COLUMBUS, Ohio (AP) _ Democrat Howard Metzenbaum is counting on a third term as an outspoken consumer advocate in the Senate despite a well-financed and sometimes highly negative challenge from the mayor of his native Cleveland.

So far the polls are behind Metzenbaum, who has a reported $10 million bankroll to back up his re-election effort. His Republican rival, Cleveland Mayor George Voinovich, scoffs at the double-digit leads and says he'll benefit from a grassroots effort in all 88 Ohio counties in the final days and George Bush's presidential coattails.

Voinovich's campaign indicates he will have spent up to $8 million, but possibly as much as $10 million, by Nov. 8 on what has been largely a battle of television commercials, selected pot shots, and what some newspapers have called unprecedented sleaze on television.

The campaign is being fought over a variety of issues, and each has charged the other with changing past positions for political expediency.
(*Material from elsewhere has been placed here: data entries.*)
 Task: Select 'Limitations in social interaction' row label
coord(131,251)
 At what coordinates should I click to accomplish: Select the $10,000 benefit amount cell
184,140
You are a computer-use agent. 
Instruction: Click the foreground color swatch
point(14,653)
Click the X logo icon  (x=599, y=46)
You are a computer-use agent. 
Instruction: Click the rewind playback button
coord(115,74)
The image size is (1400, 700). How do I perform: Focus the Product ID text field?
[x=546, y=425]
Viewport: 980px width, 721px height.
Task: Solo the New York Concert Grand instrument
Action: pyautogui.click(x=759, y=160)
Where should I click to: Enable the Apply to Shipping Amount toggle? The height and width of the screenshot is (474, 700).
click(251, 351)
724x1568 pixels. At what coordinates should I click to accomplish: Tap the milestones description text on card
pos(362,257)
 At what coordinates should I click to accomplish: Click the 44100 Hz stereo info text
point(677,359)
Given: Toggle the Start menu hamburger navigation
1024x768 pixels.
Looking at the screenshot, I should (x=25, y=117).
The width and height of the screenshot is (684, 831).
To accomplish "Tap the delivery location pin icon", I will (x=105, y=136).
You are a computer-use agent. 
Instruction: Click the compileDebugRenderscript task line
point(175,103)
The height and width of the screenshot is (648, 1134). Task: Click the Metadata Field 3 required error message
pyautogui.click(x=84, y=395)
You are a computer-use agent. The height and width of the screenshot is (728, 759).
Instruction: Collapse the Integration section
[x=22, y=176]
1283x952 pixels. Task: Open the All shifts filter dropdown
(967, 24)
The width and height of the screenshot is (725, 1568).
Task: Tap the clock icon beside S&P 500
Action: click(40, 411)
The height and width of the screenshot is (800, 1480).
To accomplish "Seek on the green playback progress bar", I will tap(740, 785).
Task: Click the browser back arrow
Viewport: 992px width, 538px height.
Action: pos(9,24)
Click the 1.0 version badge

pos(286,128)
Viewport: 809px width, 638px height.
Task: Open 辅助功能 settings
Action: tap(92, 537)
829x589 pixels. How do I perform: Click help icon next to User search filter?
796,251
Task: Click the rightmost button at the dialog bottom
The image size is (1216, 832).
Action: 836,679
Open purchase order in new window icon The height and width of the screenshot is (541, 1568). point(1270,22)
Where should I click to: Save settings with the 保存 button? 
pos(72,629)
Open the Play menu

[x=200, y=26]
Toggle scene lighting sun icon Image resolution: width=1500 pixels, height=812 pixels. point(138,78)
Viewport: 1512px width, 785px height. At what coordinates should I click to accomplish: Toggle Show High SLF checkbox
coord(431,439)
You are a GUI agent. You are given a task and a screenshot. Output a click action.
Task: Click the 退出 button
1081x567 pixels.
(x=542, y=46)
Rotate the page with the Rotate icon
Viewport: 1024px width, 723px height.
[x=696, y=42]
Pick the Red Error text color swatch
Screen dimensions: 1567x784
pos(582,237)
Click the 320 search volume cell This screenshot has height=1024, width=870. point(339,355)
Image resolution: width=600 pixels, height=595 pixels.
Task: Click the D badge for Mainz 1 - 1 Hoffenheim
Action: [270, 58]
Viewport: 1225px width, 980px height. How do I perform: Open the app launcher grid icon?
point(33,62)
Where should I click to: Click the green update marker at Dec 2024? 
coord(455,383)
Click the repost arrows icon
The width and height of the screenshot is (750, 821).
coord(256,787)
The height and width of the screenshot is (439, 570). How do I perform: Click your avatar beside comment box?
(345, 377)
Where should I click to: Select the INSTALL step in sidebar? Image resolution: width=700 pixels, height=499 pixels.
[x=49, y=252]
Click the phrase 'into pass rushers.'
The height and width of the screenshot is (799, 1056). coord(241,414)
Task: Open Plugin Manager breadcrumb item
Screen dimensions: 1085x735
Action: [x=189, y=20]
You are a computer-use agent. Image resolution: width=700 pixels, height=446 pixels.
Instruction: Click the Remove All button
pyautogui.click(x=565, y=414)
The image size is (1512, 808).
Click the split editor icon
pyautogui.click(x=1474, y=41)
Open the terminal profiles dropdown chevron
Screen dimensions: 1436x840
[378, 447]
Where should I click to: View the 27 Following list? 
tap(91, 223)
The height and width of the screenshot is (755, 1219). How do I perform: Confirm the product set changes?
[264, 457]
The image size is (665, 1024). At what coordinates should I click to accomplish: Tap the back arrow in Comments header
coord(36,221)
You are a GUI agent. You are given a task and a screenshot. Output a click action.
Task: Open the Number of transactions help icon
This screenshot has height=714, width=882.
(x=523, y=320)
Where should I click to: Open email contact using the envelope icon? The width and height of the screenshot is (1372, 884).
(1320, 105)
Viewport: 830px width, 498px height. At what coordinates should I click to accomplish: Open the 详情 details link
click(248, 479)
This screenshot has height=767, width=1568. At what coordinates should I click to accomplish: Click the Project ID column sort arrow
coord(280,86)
Metzenbaum concedes that he has changed his position on capital punishment, from outright opposition to favoring the death sentence for drug pushers, who he said can afford competent lawyers. Metzenbaum voted for such penalties in the Senate drug bill.

Metzenbaum denied Voinovich's charge that he changed because polls show most Ohioans favor capital punishment.

Metzenbaum says Voinovich called for cuts in Social Security three separate times before announcing he was against any reductions.

Metzenbaum was angered by Voinovich television commercials that accused him of being soft on child pornography. On Oct. 10, he withdrew his summer-long promises for a fall debate, saying, ''The gutter is not a fitting place for a debate.''

Voinovich claimed in the ads that Metzenbaum used his position on the Senate Judiciary Committee to block a measure that would have dealt harshly with child pornography.

Metzenbaum, however, said he was concerned about a provision in the legislation that he claimed was unconstitutional and that the Justice Department concurred with his position. Metzenbaum later supported the bill after the provision was revised.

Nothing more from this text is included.